W panującej wszędzie ciszy słyszę spokojne bicie swojego serca. Czuję, jak słońce grzeje mój kark i głowę. Spokojnie oddycham ciepłym powietrzem i mrużę oczy, gdy patrzę przed siebie.

Ziemia raz jest twarda, a raz przypomina ruchome piaski, w których zapadają się moje trampki. A wraz z nimi moje nogi. A z nimi cała ja.

Idę. I obserwuję. Fascynuje mnie to, że wygląd otoczenia zmienia się co parę metrów. Niektóre miejsca są zielone. Tuje i krzaki zasadzone przez ludzi wyglądają żywo i świeżo, krótka lub długa trawa przynoszą na myśl doskonale zadbany ogród. Za to inne przypominają suche stepy, wypełnione rozgrzanym piaskiem i suchymi, twardymi roślinami.

Kamieni jest pełno. Stoją wszędzie. Piękne i brzydkie. Stare i nowe.
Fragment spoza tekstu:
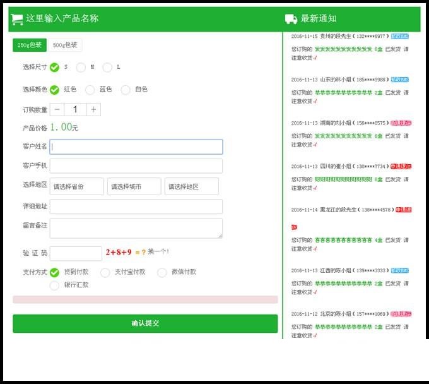Image resolution: width=429 pixels, height=384 pixels.
Task: Click the shopping cart icon in header
Action: pos(17,19)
Wciąż kochane i zapomniane. 

Mijam pozostałości po pniu wielkiego, wielkiego drzewa. Przez myśl przechodzi mi, dlaczego ludzie stawiają pomniki tylko tym najstarszym roślinom. I ludziom. Pełno tu pomników ludzi. 

Wpadłam w krzak dzikiej róży.

Zastanawiam się, czy gdybym była słabsza, to czy leżałabym tutaj. Razem z innymi. Czy raczej moje ciało nie zostałoby znalezione, albo zostałoby, tylko za późno. 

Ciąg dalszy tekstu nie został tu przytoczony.